> [AIM OF THE EXERCISE]: Please return only the lines from the one holding "Image resolution: width=147, height=2576." through the one holding "海外党刷国内资源指南：电脑vpn免费版真的能用吗？选对加速器才是关键 (73, 1728)", exactly as they appear in the records below, both ends included.
+---+
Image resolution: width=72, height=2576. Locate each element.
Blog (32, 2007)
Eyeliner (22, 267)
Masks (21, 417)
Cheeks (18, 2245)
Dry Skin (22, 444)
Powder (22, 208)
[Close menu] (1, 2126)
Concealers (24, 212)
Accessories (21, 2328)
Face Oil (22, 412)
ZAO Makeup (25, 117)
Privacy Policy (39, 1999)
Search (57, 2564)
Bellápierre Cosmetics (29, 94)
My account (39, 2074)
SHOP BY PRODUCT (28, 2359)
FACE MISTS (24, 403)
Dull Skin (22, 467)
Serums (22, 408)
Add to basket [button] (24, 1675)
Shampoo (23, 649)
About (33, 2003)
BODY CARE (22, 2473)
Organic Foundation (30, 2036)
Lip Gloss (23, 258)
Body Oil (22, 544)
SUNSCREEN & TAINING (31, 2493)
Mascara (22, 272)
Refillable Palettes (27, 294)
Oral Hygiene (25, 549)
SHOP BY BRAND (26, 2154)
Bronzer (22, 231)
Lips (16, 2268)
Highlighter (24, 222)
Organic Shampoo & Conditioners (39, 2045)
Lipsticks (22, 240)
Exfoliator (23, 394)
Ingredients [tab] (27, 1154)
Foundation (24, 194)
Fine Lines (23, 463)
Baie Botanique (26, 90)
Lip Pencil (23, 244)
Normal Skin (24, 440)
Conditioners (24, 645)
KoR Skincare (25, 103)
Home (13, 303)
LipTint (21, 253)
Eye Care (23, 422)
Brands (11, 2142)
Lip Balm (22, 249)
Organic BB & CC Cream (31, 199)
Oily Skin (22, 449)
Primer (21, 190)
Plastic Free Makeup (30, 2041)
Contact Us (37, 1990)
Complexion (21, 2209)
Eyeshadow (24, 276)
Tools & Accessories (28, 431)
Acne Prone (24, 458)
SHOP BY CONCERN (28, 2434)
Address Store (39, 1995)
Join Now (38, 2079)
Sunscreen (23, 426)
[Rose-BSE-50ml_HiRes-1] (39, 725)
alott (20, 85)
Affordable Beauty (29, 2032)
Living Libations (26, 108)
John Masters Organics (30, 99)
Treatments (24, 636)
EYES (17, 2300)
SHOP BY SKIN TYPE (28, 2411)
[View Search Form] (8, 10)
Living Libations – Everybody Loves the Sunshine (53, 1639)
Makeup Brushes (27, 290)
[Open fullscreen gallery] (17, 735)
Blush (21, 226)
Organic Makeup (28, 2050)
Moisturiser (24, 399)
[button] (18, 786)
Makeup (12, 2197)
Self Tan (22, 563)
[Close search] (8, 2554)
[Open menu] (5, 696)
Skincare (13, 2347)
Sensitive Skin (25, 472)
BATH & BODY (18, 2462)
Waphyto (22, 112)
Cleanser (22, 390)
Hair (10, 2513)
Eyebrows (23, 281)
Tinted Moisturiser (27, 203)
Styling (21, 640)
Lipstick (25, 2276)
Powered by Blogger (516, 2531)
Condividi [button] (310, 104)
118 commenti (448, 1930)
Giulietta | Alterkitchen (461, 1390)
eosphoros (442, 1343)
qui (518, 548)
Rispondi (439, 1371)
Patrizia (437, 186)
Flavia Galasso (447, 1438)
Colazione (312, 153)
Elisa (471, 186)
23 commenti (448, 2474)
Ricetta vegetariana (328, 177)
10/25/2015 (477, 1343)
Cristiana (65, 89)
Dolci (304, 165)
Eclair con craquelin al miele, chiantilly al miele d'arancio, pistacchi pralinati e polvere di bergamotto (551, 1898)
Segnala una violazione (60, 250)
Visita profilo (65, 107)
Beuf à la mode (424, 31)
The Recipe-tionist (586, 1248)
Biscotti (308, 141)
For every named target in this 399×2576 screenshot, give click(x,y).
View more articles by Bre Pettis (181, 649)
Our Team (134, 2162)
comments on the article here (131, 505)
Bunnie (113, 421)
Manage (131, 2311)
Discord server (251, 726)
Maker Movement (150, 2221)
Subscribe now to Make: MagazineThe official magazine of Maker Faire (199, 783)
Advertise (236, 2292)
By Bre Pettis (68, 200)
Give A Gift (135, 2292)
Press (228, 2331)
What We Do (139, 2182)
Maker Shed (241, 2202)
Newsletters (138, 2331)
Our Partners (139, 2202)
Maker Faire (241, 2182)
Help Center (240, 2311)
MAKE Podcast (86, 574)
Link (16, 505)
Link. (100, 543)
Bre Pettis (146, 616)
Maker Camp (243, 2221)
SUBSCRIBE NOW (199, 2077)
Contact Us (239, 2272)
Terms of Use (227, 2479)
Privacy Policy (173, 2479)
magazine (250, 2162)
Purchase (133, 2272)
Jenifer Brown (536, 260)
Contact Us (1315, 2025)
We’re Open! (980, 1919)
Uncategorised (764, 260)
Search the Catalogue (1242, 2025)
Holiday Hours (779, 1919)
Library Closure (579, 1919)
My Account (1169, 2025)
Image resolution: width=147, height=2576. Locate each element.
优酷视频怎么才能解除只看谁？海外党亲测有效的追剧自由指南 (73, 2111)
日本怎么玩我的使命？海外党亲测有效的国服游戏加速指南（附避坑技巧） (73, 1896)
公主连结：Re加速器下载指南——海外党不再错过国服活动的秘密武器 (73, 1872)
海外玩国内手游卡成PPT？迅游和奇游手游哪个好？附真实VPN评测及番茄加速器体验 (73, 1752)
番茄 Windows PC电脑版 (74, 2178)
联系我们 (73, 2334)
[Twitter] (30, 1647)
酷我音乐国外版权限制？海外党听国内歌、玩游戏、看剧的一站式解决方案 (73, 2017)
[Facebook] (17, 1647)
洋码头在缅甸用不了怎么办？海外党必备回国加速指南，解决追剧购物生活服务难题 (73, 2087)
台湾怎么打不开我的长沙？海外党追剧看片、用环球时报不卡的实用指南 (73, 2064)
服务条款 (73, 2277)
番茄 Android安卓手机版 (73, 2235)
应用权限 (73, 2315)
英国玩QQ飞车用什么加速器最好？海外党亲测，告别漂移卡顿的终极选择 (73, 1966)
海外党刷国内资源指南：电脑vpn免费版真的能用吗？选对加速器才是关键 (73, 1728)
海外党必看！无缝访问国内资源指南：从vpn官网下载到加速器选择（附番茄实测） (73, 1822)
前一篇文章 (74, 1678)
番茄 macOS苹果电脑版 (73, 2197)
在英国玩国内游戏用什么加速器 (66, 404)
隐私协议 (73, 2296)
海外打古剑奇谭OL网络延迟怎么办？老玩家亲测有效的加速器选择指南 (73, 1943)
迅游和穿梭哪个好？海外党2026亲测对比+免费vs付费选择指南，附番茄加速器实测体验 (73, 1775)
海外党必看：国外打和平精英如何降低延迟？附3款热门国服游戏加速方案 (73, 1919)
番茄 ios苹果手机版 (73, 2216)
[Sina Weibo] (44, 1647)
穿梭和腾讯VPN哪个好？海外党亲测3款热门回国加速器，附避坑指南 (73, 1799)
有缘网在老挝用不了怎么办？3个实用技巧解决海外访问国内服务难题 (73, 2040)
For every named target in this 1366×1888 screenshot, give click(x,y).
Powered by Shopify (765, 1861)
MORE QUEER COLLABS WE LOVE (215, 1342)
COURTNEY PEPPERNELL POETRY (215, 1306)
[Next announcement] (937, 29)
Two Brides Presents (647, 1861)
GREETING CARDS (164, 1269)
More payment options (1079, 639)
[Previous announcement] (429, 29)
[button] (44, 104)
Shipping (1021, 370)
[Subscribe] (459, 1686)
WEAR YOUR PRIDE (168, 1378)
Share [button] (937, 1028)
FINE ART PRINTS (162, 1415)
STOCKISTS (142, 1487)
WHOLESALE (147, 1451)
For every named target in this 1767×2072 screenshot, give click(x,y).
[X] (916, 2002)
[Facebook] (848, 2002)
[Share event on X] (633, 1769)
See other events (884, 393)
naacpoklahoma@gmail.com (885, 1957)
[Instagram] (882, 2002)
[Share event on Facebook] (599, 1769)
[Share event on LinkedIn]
+---+
> [RESPONSE]:
Image resolution: width=147, height=2576. Locate each element.
优酷视频怎么才能解除只看谁？海外党亲测有效的追剧自由指南 (73, 2111)
日本怎么玩我的使命？海外党亲测有效的国服游戏加速指南（附避坑技巧） (73, 1896)
公主连结：Re加速器下载指南——海外党不再错过国服活动的秘密武器 (73, 1872)
海外玩国内手游卡成PPT？迅游和奇游手游哪个好？附真实VPN评测及番茄加速器体验 (73, 1752)
番茄 Windows PC电脑版 (74, 2178)
联系我们 (73, 2334)
[Twitter] (30, 1647)
酷我音乐国外版权限制？海外党听国内歌、玩游戏、看剧的一站式解决方案 (73, 2017)
[Facebook] (17, 1647)
洋码头在缅甸用不了怎么办？海外党必备回国加速指南，解决追剧购物生活服务难题 (73, 2087)
台湾怎么打不开我的长沙？海外党追剧看片、用环球时报不卡的实用指南 (73, 2064)
服务条款 (73, 2277)
番茄 Android安卓手机版 (73, 2235)
应用权限 (73, 2315)
英国玩QQ飞车用什么加速器最好？海外党亲测，告别漂移卡顿的终极选择 (73, 1966)
海外党刷国内资源指南：电脑vpn免费版真的能用吗？选对加速器才是关键 (73, 1728)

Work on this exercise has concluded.